Improving Partnerships Between Federal Employees and Local Leaders

Since 2014, the federal government has designated 22 rural, urban and tribal regions across the country as “Promise Zones,” high-poverty communities that receive priority access to federal grants and other resources. A Promise Zone designation lasts for 10 years and, during that span, the communities have access to five Americorp VISTAs (volunteers in service to America) in addition to dedicated federal staff, who serve as liaisons between the 13 federal agencies participating in this initiative and local community leadership. The local-federal partnership is designed to improve economic, education, health and safety conditions for the Promise Zone citizens.

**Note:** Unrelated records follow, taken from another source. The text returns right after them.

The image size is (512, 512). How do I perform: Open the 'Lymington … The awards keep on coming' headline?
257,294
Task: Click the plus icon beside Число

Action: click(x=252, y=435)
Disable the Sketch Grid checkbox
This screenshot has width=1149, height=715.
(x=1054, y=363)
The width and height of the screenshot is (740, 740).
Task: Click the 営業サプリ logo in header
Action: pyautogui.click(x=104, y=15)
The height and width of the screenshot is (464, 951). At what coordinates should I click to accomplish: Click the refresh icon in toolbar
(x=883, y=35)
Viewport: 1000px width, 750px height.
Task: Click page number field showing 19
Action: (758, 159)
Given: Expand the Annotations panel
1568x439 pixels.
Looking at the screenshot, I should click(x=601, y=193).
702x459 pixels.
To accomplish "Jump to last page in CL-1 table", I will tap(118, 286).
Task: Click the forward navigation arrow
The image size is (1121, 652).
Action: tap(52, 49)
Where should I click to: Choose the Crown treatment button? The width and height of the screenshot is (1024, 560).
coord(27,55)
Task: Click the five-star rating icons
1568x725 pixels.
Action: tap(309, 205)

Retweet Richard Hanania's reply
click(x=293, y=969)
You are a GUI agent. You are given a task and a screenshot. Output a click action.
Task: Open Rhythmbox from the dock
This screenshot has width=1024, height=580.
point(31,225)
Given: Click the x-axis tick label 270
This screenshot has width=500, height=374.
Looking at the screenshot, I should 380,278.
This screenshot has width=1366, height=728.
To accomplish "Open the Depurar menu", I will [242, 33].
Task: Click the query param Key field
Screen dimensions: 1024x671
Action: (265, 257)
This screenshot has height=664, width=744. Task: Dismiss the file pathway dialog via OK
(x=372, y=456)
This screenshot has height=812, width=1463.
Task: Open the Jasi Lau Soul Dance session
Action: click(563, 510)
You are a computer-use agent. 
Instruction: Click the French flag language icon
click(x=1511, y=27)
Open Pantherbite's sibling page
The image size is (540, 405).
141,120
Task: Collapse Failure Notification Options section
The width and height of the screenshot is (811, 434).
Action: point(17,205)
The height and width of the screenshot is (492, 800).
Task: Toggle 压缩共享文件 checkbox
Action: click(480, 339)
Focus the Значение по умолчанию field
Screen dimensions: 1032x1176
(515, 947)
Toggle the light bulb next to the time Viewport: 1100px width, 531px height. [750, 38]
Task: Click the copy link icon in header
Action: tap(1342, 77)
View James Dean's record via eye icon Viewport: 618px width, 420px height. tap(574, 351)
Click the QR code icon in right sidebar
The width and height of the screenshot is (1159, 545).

In 2017, the Partnership for Public Service, a nonpartisan, nonprofit organization dedicated to creating a more effective government for the American people, hosted leadership development and training seminars for more than 109 federal and local stakeholders working both on the ground in communities and in agency headquarters in three Promise Zones: the Pine Ridge Indian Reservation in South Dakota, the South Carolina Lowcountry, and Camden, N.J. The two- to three-day seminars in each location helped key leaders from these communities enhance their ability to work together. This was particularly urgent since many leaders in each of these Promise Zones had very recently transitioned into these new roles. While the Partnership customized the content for each Promise Zone, the sessions focused on improving communication, collaborating effectively and incorporating innovative approaches to the complex challenges they face. Where the groups had stated they were having trouble aligning their efforts, these events helped stakeholders clarify their shared goals and reenergize their passion for the work. They also received direction from facilitators to establish the norms and processes that will guide their collaboration going forward.

Since the session, participants have expressed that they have been able to use what they learned. In Camden, for example, 94 percent of participants said the federal staff and state and local partners have communicated more regularly and effectively. And participants in Pine Ridge used the seminar to redesign their organizational working group structure, enabling them to use resources more effectively and better outline their intended outcomes. Overall, participants said they developed a renewed commitment to the mission of the Promise Zone and developed strategies to convert that motivation into action.

These training seminars were provided through support from the Kresge Foundation and developed in partnership with the local lead agencies in each Promise Zone and key federal staff from the Department of Agriculture and the Department of Housing and Urban Development.